Raw data:

^^^^

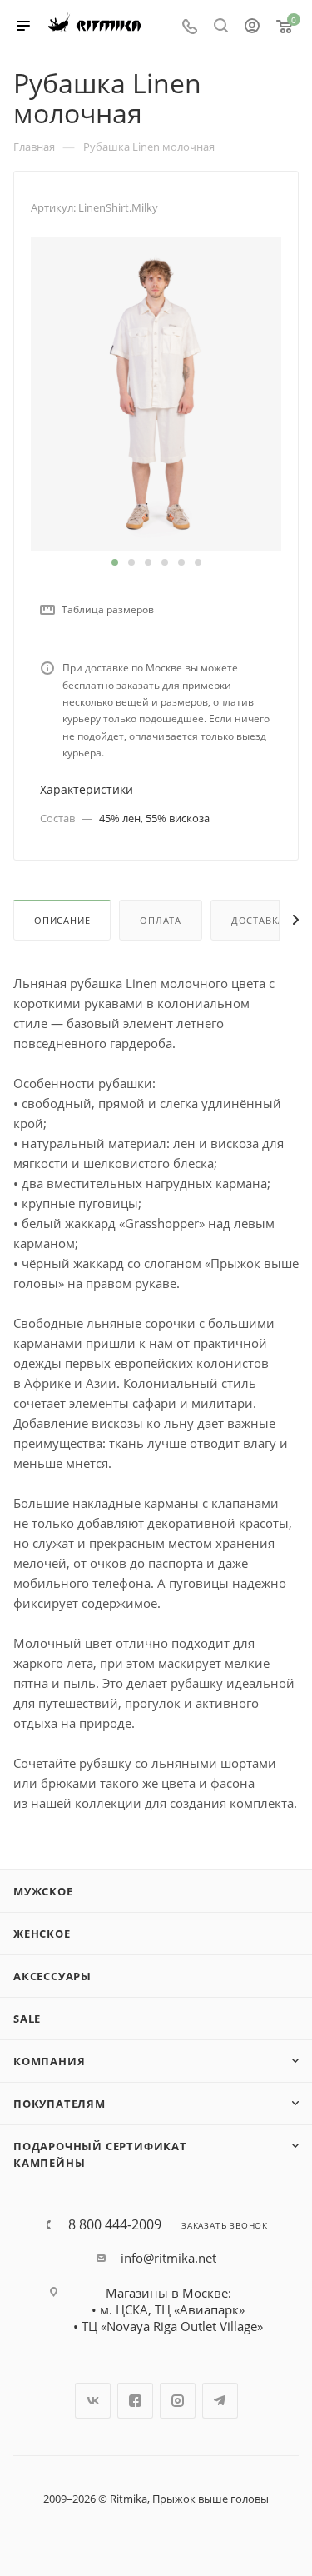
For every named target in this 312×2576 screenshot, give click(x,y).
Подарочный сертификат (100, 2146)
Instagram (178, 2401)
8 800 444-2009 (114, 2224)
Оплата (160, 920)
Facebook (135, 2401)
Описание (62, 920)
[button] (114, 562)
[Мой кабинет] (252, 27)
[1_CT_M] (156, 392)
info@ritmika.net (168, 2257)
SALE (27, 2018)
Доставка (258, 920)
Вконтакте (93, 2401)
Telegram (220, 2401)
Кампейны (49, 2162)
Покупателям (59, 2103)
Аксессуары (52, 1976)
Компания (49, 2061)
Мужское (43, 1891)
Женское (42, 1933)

^^^^

Could you retype exactly the lines above from the one containing "Оплата (160, 920)" through the last line of the records, both included, and nothing else?

Result:
Оплата (160, 920)
Facebook (135, 2401)
Описание (62, 920)
[button] (114, 562)
[Мой кабинет] (252, 27)
[1_CT_M] (156, 392)
info@ritmika.net (168, 2257)
SALE (27, 2018)
Доставка (258, 920)
Вконтакте (93, 2401)
Telegram (220, 2401)
Кампейны (49, 2162)
Покупателям (59, 2103)
Аксессуары (52, 1976)
Компания (49, 2061)
Мужское (43, 1891)
Женское (42, 1933)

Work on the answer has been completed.